Task instructions — Copy out every line from the line with "Click the activities clock icon" up to and including the line with "will click(x=288, y=239).", and add 42 to each coordinate in the answers to offset it.

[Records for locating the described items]
## start

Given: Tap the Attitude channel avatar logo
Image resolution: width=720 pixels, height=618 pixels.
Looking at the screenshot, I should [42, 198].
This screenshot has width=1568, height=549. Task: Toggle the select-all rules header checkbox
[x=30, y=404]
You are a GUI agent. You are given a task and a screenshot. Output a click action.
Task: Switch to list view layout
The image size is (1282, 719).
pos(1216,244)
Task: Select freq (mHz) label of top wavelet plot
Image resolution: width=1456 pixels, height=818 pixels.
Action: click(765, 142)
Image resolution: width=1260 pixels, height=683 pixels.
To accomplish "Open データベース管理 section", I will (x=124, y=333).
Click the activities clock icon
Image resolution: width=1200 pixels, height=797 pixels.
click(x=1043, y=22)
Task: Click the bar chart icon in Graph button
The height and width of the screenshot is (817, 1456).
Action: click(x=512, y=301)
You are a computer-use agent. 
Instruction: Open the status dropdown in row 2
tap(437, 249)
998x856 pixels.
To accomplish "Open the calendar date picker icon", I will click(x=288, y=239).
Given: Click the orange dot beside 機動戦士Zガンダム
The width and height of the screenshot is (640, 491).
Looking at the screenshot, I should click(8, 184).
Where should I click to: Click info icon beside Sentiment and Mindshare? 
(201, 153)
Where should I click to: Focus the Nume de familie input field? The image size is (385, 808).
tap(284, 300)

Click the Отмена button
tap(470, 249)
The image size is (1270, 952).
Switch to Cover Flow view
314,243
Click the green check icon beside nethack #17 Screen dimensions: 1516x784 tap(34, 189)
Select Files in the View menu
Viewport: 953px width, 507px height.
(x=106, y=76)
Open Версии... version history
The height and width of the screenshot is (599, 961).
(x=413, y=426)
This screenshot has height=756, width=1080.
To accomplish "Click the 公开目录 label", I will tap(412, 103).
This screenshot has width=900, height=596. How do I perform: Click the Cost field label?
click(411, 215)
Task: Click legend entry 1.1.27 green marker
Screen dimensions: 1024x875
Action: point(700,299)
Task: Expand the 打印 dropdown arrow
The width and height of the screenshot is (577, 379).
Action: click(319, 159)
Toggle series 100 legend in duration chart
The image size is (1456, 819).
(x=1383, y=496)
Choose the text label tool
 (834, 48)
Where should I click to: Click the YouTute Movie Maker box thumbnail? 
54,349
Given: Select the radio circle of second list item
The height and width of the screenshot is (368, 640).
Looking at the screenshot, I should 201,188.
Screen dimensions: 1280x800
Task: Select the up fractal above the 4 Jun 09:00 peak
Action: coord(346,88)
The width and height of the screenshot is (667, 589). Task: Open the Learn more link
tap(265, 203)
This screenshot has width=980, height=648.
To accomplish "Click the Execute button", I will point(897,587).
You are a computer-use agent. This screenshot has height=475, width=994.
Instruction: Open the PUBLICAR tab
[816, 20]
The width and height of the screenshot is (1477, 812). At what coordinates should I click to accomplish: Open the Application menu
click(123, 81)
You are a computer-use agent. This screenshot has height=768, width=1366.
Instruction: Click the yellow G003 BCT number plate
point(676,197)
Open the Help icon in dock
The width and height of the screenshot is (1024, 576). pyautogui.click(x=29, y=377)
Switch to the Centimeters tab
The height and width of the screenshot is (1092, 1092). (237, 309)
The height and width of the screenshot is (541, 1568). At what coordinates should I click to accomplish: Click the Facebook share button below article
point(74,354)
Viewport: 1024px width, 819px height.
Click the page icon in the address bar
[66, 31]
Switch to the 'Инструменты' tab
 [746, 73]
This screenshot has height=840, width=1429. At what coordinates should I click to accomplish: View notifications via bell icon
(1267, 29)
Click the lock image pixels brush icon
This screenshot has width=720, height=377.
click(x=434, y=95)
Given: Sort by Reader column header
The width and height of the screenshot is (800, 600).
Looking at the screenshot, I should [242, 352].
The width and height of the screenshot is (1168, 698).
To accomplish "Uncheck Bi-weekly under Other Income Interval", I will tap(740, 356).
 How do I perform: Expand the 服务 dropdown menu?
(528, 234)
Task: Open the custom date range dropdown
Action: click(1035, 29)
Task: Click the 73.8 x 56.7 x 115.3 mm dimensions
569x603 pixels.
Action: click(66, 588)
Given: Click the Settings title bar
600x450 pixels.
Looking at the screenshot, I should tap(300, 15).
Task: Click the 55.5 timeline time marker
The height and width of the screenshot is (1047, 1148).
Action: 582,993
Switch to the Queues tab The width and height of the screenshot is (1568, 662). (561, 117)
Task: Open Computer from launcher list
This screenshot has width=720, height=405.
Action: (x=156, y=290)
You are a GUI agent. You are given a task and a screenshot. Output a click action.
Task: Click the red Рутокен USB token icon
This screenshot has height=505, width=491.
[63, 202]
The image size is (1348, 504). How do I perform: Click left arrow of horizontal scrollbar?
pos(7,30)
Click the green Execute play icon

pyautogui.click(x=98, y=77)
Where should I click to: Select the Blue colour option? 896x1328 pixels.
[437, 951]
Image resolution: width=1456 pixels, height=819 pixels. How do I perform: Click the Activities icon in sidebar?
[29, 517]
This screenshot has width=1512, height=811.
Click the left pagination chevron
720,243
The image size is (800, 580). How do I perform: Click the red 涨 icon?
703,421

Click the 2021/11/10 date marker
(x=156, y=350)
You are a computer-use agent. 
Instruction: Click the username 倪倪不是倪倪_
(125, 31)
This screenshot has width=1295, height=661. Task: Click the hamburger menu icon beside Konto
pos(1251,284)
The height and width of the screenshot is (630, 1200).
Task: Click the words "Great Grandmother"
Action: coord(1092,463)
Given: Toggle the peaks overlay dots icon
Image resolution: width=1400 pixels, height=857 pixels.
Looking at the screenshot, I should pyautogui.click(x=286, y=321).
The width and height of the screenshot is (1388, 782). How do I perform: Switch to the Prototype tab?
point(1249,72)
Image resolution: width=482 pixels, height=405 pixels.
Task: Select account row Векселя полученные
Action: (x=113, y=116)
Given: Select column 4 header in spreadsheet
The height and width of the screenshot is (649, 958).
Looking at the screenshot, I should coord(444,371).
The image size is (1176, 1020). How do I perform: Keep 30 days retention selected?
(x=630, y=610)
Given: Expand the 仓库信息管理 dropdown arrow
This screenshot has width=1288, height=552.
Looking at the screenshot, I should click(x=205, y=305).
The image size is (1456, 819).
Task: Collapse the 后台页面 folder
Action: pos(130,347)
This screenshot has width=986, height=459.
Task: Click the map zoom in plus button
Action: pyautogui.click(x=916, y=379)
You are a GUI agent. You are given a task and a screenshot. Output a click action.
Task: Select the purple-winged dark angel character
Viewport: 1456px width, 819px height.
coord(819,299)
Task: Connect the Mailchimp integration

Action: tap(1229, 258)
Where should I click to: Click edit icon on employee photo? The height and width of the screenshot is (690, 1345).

## end

Solution below —
Click the activities clock icon
Image resolution: width=1200 pixels, height=797 pixels.
click(x=1085, y=64)
Task: Click the bar chart icon in Graph button
The height and width of the screenshot is (817, 1456).
Action: click(x=554, y=343)
You are a computer-use agent. 
Instruction: Open the status dropdown in row 2
tap(479, 291)
998x856 pixels.
To accomplish "Open the calendar date picker icon", I will click(x=330, y=281).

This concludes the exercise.